All technical and or programmatic questions concerning this announcement should be directed to Susan M. Hunter at the above address or by calling (800) 995-6423, extension 40098 or (202) 514-0098, or by e-mail via firstname.lastname@example.org. A copy of this announcement and application forms may also be obtained through the NIC Web site: http://www.nicic.org (click on “Cooperative Agreements”).
Eligibility Applicants: An eligible applicant is any state or general unit of local government, private agency, educational institution, organization, individuals or team with expertise in the requested areas.
Review Considerations: Applications received under this announcement will be subjected to 3 to 5 member Peer Review Process.

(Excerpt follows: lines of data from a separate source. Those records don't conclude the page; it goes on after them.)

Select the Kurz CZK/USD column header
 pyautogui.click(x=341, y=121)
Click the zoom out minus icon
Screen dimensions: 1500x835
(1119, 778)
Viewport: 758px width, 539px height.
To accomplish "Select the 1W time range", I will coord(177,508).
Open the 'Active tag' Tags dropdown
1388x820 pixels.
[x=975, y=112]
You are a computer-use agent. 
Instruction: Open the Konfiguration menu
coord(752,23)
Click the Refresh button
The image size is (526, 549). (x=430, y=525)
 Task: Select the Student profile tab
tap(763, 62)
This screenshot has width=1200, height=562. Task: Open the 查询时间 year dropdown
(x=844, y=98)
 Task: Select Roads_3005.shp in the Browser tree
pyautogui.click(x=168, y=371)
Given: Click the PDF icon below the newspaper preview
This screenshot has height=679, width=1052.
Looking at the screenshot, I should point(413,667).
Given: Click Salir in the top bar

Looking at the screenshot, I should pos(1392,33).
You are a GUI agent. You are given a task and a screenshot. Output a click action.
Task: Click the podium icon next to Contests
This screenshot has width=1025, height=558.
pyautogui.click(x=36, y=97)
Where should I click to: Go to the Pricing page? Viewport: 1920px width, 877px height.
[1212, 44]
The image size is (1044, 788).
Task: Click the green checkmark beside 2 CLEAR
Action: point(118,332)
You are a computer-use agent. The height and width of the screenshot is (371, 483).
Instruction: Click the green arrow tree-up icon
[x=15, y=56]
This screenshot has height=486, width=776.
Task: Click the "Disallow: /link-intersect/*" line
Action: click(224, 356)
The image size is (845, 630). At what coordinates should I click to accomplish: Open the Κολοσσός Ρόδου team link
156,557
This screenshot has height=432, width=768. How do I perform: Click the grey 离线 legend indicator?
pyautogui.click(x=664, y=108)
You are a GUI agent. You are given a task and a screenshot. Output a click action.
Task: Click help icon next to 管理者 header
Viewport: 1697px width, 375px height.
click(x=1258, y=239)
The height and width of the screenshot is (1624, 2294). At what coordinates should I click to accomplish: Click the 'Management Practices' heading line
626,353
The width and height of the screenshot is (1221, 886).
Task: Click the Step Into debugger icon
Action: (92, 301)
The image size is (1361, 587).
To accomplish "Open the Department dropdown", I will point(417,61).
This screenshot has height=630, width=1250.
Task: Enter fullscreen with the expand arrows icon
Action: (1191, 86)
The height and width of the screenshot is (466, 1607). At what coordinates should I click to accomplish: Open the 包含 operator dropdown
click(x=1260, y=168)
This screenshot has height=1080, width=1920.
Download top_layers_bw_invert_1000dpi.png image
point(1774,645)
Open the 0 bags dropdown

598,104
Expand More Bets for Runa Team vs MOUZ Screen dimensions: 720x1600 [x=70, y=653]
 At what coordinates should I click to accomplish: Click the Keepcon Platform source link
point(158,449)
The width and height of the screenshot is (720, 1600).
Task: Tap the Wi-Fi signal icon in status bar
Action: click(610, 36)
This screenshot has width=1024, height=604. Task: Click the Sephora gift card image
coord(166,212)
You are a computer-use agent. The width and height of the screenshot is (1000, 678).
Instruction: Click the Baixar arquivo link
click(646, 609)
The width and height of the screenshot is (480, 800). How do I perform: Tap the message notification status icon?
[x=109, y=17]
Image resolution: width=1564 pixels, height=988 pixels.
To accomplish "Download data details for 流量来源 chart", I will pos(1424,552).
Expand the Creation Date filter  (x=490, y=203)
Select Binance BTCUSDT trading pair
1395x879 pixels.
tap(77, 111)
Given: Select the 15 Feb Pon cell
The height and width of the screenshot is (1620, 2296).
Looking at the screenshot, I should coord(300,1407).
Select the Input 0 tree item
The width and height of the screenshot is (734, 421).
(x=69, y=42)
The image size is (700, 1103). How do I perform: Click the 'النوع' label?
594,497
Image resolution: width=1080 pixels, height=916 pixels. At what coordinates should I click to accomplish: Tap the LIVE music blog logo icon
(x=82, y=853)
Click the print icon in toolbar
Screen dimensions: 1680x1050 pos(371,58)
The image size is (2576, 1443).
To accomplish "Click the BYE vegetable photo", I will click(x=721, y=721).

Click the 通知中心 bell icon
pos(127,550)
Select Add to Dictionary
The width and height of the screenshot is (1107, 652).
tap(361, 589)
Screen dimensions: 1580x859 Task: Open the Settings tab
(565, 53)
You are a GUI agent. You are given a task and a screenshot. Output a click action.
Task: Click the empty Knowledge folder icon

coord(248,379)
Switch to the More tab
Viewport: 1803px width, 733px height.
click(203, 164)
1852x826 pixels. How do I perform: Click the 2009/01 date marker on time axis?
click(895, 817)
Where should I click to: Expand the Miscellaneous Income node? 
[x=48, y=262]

Number of Awards: One (1).
NIC Application Number: 02P09. This number should appear as a reference line in the cover letter and also in box 11 of Standard Form 424 and on the outside of the envelope in which the application is sent.
Executive Order 12372
This program is subject to the provisions of Executive Order 12372. Executive Order 12372 allows States the option of setting up a system for reviewing applications from within their States for assistance under certain Federal programs. Applicants (other than Federally-recognized Indian tribal governments) should contact their State Single Point of Contact (SPOC), a list of which is included in the application Kit, along with further instructions on proposed projects serving more than one State.Start Signature
The Catalog of Federal Domestic Assistance number is 16.603.
Dated: April 18, 2002.
Morris L. Thigpen,
Director, National Institute of Corrections.